Located inside many gurdwaras are common kitchens/canteens known as a langar. At the langar, food is served to all visitors regardless of faith or background. Vegetarian food is often served to ensure that all people, even those with dietary restrictions, can eat together as equals.
The largest langar is found at the Golden Temple. It typically feeds roughly 40,000 people a day for free. On religious holidays and weekends, the langar can feed upwards of 100,000 people a day. This incredible feat is made possible through donations and volunteers.

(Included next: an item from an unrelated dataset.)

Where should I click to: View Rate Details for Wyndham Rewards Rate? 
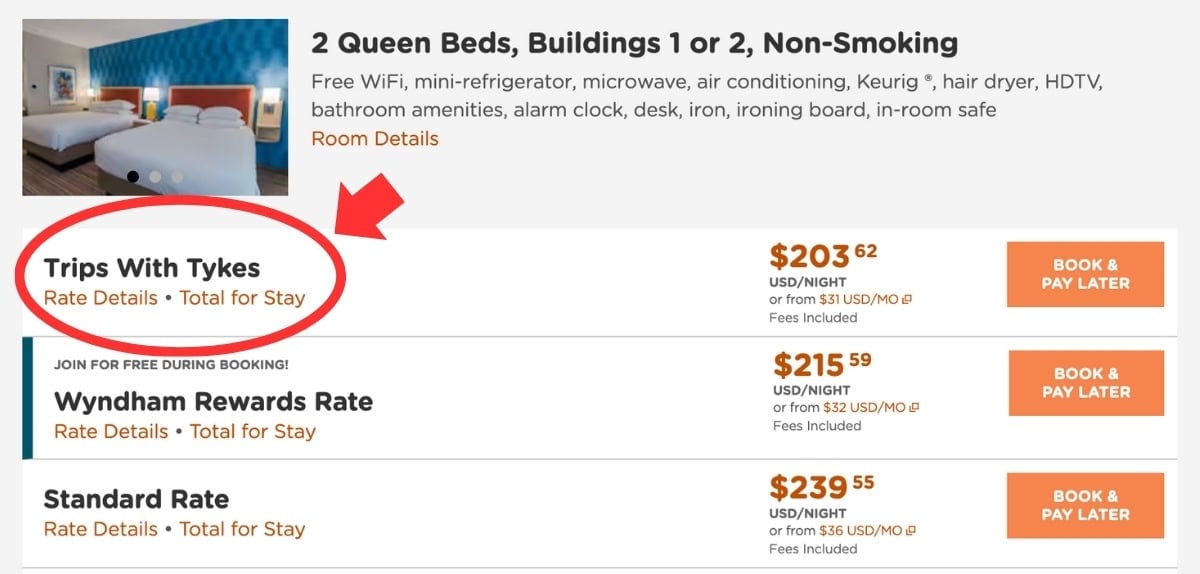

The institution of the Sikh langar, or free kitchen, was started by the first Sikh Guru, Guru Nanak. It was designed to uphold the principle of equality between all people regardless of religion, caste, colour, creed, age, gender or social status, a revolutionary concept in the caste-ordered society of 16th-century India where Sikhism began.

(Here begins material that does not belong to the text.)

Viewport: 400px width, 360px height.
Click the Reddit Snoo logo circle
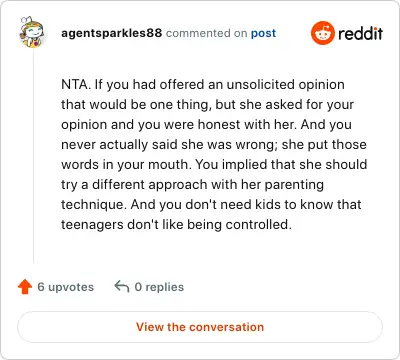(x=322, y=33)
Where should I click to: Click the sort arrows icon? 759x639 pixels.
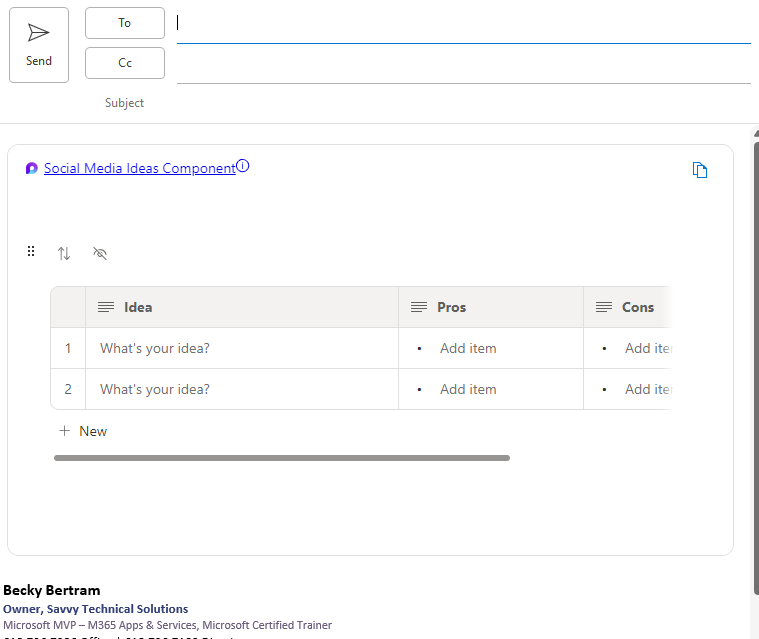64,253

– About 90% of the staff is made up of volunteers (known as sewadars) that can help out for as long as they like.
– Volunteers can assist with food prep such as peeling garlic or hand rolling rotis.
– Large flour grinders located under the kitchen process up to 12,000 kg of flour a day.

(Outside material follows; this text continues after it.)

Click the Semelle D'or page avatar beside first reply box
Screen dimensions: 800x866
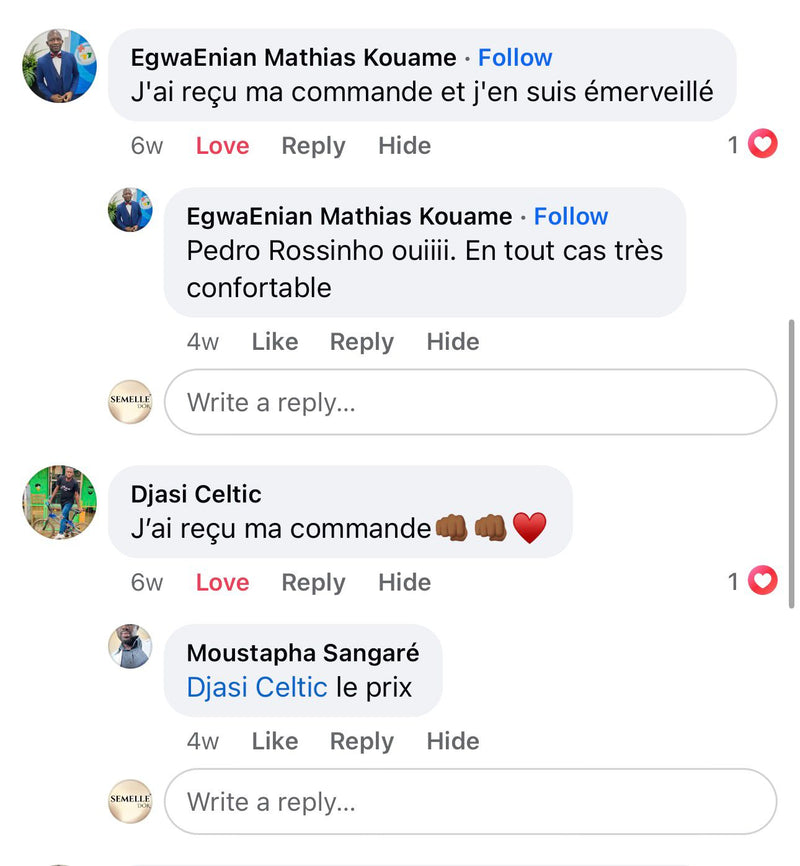click(130, 402)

– Large vats of lentils require 1-2 people to stir.
– On busy holidays, the kitchen will use their automatic roti machine which can produce 25,000 rotis/hour.
– Once the food is prepared, it is placed into smaller containers so volunteers can carry around the dining hall and serve.
– Everyone must sit on the floor as equals, so all people are on the same level and nobody is ‘above’ anyone else.
– There are two halls that can serve about 5,000 diners at a time.
– After dining, plates and utensils are handed to another set of volunteers.
– Each dish is washed five separate times in large communal areas.
– Plates are then stacked for the next round of diners.